* _Saved data entries_

=======

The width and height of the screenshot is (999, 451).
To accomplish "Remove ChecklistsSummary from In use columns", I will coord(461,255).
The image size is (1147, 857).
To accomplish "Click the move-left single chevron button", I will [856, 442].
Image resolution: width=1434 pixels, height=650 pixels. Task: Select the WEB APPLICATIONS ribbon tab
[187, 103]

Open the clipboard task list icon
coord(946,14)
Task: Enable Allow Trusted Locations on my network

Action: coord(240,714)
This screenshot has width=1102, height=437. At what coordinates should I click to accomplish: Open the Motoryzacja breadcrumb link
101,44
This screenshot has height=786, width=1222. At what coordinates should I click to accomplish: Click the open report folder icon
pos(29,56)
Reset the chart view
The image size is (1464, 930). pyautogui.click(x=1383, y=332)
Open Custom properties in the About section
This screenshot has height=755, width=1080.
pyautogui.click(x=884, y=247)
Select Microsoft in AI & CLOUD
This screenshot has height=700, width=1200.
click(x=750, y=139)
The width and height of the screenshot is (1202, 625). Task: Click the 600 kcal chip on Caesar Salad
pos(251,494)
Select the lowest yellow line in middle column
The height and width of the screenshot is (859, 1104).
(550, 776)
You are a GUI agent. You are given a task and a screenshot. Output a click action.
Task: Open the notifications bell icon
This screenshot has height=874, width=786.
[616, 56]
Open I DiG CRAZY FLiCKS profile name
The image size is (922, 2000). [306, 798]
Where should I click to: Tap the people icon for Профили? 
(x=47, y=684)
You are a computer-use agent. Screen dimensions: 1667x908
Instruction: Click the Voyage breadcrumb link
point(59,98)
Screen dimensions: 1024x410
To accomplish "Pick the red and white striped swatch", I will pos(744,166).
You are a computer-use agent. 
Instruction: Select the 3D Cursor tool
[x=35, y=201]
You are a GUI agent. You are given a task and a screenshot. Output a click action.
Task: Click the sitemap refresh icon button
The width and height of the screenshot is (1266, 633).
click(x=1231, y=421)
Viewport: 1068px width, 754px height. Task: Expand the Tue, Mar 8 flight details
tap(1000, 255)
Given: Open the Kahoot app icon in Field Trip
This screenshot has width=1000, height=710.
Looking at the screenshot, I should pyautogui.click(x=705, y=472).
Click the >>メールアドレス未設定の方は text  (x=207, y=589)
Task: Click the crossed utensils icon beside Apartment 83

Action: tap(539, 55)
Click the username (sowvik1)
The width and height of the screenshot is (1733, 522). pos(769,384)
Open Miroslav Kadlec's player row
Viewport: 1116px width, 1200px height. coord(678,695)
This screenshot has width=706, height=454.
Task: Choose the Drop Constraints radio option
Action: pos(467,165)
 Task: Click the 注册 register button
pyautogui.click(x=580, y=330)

=======

* _Assignment_
Could you write out the full data verbatim?

* _Reply to the task_
The width and height of the screenshot is (999, 451).
To accomplish "Remove ChecklistsSummary from In use columns", I will coord(461,255).
The image size is (1147, 857).
To accomplish "Click the move-left single chevron button", I will [856, 442].
Image resolution: width=1434 pixels, height=650 pixels. Task: Select the WEB APPLICATIONS ribbon tab
[187, 103]

Open the clipboard task list icon
coord(946,14)
Task: Enable Allow Trusted Locations on my network

Action: coord(240,714)
This screenshot has width=1102, height=437. At what coordinates should I click to accomplish: Open the Motoryzacja breadcrumb link
101,44
This screenshot has height=786, width=1222. At what coordinates should I click to accomplish: Click the open report folder icon
pos(29,56)
Reset the chart view
The image size is (1464, 930). pyautogui.click(x=1383, y=332)
Open Custom properties in the About section
This screenshot has height=755, width=1080.
pyautogui.click(x=884, y=247)
Select Microsoft in AI & CLOUD
This screenshot has height=700, width=1200.
click(x=750, y=139)
The width and height of the screenshot is (1202, 625). Task: Click the 600 kcal chip on Caesar Salad
pos(251,494)
Select the lowest yellow line in middle column
The height and width of the screenshot is (859, 1104).
(550, 776)
You are a GUI agent. You are given a task and a screenshot. Output a click action.
Task: Open the notifications bell icon
This screenshot has height=874, width=786.
[616, 56]
Open I DiG CRAZY FLiCKS profile name
The image size is (922, 2000). [306, 798]
Where should I click to: Tap the people icon for Профили? 
(x=47, y=684)
You are a computer-use agent. Screen dimensions: 1667x908
Instruction: Click the Voyage breadcrumb link
point(59,98)
Screen dimensions: 1024x410
To accomplish "Pick the red and white striped swatch", I will pos(744,166).
You are a computer-use agent. 
Instruction: Select the 3D Cursor tool
[x=35, y=201]
You are a GUI agent. You are given a task and a screenshot. Output a click action.
Task: Click the sitemap refresh icon button
The width and height of the screenshot is (1266, 633).
click(x=1231, y=421)
Viewport: 1068px width, 754px height. Task: Expand the Tue, Mar 8 flight details
tap(1000, 255)
Given: Open the Kahoot app icon in Field Trip
This screenshot has width=1000, height=710.
Looking at the screenshot, I should pyautogui.click(x=705, y=472).
Click the >>メールアドレス未設定の方は text  (x=207, y=589)
Task: Click the crossed utensils icon beside Apartment 83

Action: tap(539, 55)
Click the username (sowvik1)
The width and height of the screenshot is (1733, 522). pos(769,384)
Open Miroslav Kadlec's player row
Viewport: 1116px width, 1200px height. coord(678,695)
This screenshot has width=706, height=454.
Task: Choose the Drop Constraints radio option
Action: pos(467,165)
 Task: Click the 注册 register button
pyautogui.click(x=580, y=330)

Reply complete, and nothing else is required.